Design draft: a low I/O piece storage

Toyoo · January 7, 2024, 7:19pm

Hi, I’ve finally written down some of my thoughts on designing a low-I/O piece storage. It might be a little bit overengineered, but I wanted to start from the most tight solution and put it into discussion, so that the potential trade-offs are clearly visible. I cannot put it into Gerrit , so just made a pull request on Github here: docs/blueprints: low i/o piece storage by liori · Pull Request #6670 · storj/storj · GitHub

(I see that in the meantime blueprints were moved to a separate repo. Oh well…)

Tagging @thepaul.

striker43 · January 7, 2024, 9:05pm

Wow, really nice work!
I highly appreciate your efforts to make nodes more efficient and reduce the wear on hardware.

One question came to my mind when I was reading your proposal. How would you do the transition to the new approach? As the way nodes work right now is totally different to the new approach, I guess it will not be possible to convert existing nodes into the new nodes?

Toyoo · January 7, 2024, 9:21pm

Yeah, this is a bit of a problem. Probably roughly the same way pieces were migrated from v0 to v1, that is, maintain both at the same time, with new pieces going to the new design, and old ones retrieved from the old one. Maybe amended with some sort of a slow background copy happening…

daki82 · January 7, 2024, 9:46pm

There are some parts that remember me on defer writes like primocache does.
How is data loss when power blackout prevented? (sorry to lazy to read all, im no programmer)
Pretty much work tough. I Appreciate.

Toyoo · January 7, 2024, 11:42pm

That’s one part of the design where discussion is needed: what kind of data loss is acceptable as a trade-off for less I/O. Right now the document pretty much avoids any synchronized writes, so it depends on the OS/file system implementation when writes will hit a hard disk. I believe it would still be way within the acceptable 2% level of losses in case of problems, with the only operation that is more risky being the compaction procedure.

Ruskiem · January 7, 2024, 11:52pm

IMHO? i can tell You 1 thing, it really looks BAD for read in this github repo, One just clicks that and sees small letters, bad font. it would be better if You post all text here for better visuality, for read and discussion…

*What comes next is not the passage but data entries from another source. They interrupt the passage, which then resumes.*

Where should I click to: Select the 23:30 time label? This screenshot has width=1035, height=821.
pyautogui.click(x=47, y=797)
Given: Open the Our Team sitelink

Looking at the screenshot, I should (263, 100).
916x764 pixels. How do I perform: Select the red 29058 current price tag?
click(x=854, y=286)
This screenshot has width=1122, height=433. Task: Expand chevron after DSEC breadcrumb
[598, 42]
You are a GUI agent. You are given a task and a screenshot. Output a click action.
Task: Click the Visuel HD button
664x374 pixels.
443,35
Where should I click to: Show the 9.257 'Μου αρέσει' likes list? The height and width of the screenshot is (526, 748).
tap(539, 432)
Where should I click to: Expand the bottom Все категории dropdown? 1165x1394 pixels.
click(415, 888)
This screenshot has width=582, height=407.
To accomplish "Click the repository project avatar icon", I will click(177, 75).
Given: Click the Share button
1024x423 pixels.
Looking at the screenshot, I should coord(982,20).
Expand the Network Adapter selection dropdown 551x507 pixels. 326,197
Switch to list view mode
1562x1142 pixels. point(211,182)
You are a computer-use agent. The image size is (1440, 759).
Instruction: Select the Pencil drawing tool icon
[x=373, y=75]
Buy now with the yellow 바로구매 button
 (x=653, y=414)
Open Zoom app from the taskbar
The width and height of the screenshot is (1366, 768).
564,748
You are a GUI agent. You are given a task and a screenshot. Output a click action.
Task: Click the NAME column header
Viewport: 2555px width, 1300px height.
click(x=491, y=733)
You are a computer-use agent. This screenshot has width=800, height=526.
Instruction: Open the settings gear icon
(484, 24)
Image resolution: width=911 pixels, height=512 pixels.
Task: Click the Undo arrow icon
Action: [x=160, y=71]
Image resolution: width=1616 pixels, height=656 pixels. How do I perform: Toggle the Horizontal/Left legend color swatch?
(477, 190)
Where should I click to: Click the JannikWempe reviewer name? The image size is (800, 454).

Toyoo · January 7, 2024, 11:55pm

This is a PR where you can comment. You can display it rendered too: https://github.com/liori/storj/blob/67913aa65aadcd868dcc1e9ef5cbe029bfae295e/docs/blueprints/low-io-piece-storage.md

snorkel · January 8, 2024, 12:23am

I’m trying to understand all of it (non programmer), but Nice work! I’m realy eager to see some test results in the near future.

daki82 · January 8, 2024, 12:52am

Easy. None. Maybe an option to syncwrite on/off? for people with UPS or not?

Aside from that, with stable power, an defer write timeframe of 5s or 6MB would be ok.

Roxor · January 8, 2024, 3:23am

Does the use of pack files trade reduced filesystem-level overhead… for data-level fragmentation (within the pack files)? It sounds like data that customers may try to download may be sprayed like a mist through several pack files (intermingled with data from other customers): requiring near-random-IO to retrieve?

Today there may be filesystem overhead to jump to a customers discrete files: but when found they’re each a speedy linear read.

Interesting idea, and fun read!

Alexey · January 8, 2024, 3:28am

For some reason each used file in the design reminds me SQLite, it has a journal too and a temporary opened file, where all operations happening, then they merged into the DB file on clean shutdown.
And we all remember, how fragile these files on unclean shutdown (which happen very often), or with a concurrent access (in the design it is a main way to operate them).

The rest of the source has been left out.